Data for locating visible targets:
------------------------

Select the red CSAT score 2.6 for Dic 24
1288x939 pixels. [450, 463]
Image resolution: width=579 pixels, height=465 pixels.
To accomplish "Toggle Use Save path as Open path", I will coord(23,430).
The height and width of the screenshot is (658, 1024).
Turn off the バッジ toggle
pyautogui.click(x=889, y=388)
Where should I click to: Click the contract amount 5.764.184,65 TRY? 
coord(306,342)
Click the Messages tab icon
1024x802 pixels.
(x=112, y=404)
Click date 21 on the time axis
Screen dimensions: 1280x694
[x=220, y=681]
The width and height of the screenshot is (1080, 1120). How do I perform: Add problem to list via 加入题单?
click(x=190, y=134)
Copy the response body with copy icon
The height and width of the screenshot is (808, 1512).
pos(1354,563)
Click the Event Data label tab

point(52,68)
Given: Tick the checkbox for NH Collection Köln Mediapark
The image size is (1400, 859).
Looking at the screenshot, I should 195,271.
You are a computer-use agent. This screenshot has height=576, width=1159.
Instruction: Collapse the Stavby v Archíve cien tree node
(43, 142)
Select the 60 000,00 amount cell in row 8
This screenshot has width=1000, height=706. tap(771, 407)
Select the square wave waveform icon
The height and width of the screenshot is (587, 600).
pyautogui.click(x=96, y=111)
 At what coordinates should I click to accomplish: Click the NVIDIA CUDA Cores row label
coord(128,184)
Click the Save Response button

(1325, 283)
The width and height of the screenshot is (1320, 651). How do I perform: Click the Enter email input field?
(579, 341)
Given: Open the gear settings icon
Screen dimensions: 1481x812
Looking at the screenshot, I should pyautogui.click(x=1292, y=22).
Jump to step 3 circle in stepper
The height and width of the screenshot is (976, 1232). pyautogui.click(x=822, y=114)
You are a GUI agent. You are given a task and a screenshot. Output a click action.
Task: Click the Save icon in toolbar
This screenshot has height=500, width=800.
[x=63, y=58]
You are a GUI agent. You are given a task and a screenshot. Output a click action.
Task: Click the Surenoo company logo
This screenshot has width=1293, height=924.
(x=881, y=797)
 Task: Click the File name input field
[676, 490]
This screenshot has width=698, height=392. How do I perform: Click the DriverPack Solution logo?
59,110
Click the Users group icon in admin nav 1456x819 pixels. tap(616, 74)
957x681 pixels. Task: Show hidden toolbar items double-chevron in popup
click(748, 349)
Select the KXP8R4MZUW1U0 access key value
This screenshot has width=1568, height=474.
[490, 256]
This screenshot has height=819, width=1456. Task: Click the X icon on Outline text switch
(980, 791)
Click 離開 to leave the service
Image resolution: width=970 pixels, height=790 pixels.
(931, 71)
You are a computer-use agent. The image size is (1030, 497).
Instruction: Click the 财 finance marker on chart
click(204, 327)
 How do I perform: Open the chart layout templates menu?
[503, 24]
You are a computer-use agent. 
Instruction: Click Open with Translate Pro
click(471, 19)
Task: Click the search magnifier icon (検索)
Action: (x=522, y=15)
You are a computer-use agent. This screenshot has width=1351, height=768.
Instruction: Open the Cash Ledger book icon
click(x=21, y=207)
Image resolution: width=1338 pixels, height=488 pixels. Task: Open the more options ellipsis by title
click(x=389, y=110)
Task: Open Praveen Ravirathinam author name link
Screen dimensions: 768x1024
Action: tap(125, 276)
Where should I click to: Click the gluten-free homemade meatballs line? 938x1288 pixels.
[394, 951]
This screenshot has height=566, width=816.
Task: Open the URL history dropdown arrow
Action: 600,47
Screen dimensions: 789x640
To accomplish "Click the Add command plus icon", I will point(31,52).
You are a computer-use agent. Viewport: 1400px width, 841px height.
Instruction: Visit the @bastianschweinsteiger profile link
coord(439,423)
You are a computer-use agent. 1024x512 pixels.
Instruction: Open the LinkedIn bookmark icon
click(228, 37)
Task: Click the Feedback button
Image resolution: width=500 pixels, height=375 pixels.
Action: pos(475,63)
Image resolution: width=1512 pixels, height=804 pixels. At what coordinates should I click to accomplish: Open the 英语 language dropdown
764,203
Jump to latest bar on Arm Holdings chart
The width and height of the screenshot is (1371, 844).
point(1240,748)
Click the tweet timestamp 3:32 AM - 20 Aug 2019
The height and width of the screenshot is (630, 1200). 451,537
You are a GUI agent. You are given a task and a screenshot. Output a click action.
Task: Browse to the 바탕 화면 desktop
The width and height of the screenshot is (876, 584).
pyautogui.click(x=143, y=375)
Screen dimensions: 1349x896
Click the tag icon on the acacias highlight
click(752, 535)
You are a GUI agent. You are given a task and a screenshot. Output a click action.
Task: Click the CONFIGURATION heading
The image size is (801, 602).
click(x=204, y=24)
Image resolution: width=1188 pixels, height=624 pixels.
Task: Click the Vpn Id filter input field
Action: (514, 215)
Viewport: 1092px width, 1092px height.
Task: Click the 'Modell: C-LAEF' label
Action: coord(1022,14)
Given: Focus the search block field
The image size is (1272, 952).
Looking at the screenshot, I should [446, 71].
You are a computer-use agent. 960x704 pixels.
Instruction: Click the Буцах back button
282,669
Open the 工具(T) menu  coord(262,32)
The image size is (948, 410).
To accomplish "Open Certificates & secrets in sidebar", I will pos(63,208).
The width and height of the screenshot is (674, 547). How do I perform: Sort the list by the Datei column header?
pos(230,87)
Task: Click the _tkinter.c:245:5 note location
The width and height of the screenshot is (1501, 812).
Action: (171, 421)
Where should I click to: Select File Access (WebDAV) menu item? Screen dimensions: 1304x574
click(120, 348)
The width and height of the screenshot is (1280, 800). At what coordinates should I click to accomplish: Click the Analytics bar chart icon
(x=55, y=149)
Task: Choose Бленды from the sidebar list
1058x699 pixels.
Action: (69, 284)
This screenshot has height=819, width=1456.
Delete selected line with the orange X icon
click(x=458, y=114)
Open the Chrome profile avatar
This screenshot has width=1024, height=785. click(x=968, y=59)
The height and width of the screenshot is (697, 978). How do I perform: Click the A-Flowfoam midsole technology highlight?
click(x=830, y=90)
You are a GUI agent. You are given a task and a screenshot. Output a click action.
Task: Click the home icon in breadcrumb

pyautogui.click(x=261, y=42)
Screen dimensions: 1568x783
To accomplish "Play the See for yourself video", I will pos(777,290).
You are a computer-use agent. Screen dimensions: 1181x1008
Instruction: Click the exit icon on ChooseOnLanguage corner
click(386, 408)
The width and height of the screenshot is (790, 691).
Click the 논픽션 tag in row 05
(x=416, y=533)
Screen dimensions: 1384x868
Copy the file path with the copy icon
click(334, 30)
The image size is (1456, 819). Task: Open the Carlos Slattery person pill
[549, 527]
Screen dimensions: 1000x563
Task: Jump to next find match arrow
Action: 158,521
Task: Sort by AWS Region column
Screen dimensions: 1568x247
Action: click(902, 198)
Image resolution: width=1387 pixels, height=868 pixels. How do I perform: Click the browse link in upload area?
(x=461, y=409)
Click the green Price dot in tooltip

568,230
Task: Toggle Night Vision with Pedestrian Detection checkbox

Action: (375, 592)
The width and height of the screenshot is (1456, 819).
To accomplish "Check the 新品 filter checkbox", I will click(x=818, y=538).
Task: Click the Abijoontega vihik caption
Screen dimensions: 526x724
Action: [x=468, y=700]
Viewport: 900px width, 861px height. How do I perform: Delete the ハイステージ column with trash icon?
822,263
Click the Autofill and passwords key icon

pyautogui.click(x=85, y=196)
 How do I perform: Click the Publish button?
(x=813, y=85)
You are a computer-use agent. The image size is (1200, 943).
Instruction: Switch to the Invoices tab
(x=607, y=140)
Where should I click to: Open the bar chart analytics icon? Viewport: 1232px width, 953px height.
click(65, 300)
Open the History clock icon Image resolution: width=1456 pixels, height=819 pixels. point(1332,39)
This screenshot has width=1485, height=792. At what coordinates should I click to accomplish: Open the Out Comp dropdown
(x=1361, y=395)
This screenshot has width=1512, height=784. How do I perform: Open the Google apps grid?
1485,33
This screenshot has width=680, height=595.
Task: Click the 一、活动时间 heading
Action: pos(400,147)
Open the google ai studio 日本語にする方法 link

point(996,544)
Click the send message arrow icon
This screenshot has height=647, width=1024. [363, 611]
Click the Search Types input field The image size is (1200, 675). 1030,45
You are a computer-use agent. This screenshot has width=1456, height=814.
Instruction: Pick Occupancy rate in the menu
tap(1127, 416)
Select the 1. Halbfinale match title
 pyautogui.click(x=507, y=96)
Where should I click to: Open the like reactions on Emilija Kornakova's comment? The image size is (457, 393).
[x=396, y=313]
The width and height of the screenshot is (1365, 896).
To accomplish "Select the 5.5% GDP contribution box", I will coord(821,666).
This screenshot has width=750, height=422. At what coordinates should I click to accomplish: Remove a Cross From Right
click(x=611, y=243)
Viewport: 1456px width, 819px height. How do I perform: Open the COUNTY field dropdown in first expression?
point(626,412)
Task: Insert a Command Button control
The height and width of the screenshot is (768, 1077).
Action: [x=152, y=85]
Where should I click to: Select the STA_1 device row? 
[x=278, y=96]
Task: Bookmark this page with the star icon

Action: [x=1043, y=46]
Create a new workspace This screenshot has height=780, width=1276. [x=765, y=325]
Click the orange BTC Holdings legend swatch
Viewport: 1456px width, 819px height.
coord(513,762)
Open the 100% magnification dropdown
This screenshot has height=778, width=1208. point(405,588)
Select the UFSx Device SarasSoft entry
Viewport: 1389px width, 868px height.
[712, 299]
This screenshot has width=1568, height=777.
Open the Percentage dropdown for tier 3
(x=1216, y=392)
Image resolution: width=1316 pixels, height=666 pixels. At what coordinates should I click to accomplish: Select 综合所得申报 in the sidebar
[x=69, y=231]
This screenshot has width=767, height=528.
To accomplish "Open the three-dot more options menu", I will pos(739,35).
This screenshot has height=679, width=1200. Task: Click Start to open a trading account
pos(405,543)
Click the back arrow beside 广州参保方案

------------------------

__What you will do__. Please rewrite the rows above as a numbered list, beginning at the line that contains "The width and height of the screenshot is (1280, 800)." and stopping after the line that contains "click(x=830, y=90)". Include both of those lines and omit any blank lines.

__Full response__.
1. The width and height of the screenshot is (1280, 800). At what coordinates should I click to accomplish: Click the Analytics bar chart icon
2. (x=55, y=149)
3. Task: Choose Бленды from the sidebar list
4. 1058x699 pixels.
5. Action: (69, 284)
6. This screenshot has height=819, width=1456.
7. Delete selected line with the orange X icon
8. click(x=458, y=114)
9. Open the Chrome profile avatar
10. This screenshot has width=1024, height=785. click(x=968, y=59)
11. The height and width of the screenshot is (697, 978). How do I perform: Click the A-Flowfoam midsole technology highlight?
12. click(x=830, y=90)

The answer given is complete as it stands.